In London, new-guard designers are forging similar paths, letting sustainability do the talking. Phoebe English showcased natural dyes, sustainably sourced wool and a partnership with vintage store Glass Onion. Paolo Carazana’s romantic collection backed by the Sarabande Foundation was infused with love and hope using plant-based, recycled, organic and repurposed materials. Tove once again won editors’ hearts for its thoughtful and purposeful approach. And Irish designer Michael Stewart showed that London isn’t just about the shock of the new – his second show under the label Standing Ground for Fashion East was deliberately couture-like. Top to toe bodycon dresses that slither over and around the body presented a sophistication that surely promises a bigger part for Stewart to play in the fashion universe. Especially as his proposition is diametrically opposed to the resource hungry volume players that dominate: each piece is made to order, crafted only by his own hand. If he only made ten pieces a year, that would be enough for him, he has said. How refreshing.
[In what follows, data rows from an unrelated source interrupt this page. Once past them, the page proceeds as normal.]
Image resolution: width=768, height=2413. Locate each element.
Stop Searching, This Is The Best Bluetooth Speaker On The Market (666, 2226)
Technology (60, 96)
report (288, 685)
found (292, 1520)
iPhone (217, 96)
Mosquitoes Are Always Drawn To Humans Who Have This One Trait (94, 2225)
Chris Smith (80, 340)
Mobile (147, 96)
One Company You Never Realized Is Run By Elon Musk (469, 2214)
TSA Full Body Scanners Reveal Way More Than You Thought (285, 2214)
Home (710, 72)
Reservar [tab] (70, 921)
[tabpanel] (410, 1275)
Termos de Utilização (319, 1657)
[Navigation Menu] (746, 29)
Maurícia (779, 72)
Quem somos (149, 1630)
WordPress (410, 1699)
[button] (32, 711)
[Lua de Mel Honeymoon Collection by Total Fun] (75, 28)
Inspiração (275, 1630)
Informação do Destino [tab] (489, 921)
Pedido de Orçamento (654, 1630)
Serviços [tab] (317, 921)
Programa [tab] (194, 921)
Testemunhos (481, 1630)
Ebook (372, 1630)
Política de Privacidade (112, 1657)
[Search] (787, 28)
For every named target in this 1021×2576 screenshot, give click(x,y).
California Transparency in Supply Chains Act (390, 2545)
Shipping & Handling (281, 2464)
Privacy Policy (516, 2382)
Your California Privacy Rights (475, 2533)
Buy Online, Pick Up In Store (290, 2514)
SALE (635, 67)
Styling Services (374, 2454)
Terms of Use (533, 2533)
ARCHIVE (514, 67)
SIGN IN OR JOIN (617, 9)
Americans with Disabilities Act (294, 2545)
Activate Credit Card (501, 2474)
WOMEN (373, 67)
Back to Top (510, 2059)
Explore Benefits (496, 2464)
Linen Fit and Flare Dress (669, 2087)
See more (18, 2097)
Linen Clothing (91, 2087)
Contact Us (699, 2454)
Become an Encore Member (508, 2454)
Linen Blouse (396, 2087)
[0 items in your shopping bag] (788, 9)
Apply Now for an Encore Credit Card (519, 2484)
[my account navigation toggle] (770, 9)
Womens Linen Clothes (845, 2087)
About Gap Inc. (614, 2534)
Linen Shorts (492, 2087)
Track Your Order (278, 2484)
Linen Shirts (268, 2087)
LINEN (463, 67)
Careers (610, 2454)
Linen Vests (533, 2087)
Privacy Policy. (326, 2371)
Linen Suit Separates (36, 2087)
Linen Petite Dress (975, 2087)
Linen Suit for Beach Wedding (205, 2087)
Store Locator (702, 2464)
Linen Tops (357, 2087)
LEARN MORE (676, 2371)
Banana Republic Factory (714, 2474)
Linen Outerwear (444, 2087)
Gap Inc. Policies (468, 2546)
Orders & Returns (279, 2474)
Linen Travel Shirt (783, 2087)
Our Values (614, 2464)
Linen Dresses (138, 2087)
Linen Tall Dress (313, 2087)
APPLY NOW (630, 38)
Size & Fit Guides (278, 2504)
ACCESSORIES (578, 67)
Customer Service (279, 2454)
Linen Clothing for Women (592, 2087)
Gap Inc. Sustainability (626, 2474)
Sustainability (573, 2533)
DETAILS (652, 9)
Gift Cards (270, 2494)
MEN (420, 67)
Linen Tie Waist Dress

Over in Milan, one of the season’s most accomplished collections was Prada, where Miuccia’s collection contained all the codes for which she is known – belted jackets, broad shouldered tailoring, button up collars, a twisted masculine/feminine interplay. But this latest episode in her narrative on gender subversion was so accomplished, underwritten by an intellectual approach that made her ultra micro rara skirt at MiuMiu look like feminist armour.


Another collection that took intellectual risks was Rei Kawakubo’s for Comme de Garçons. Her designs require commitment, engagement, consideration – no room for cheap seduction techniques here. At the end of the show Louis Vuitton designer Pharrell Williams bowed down to her, his self-proclaimed idol.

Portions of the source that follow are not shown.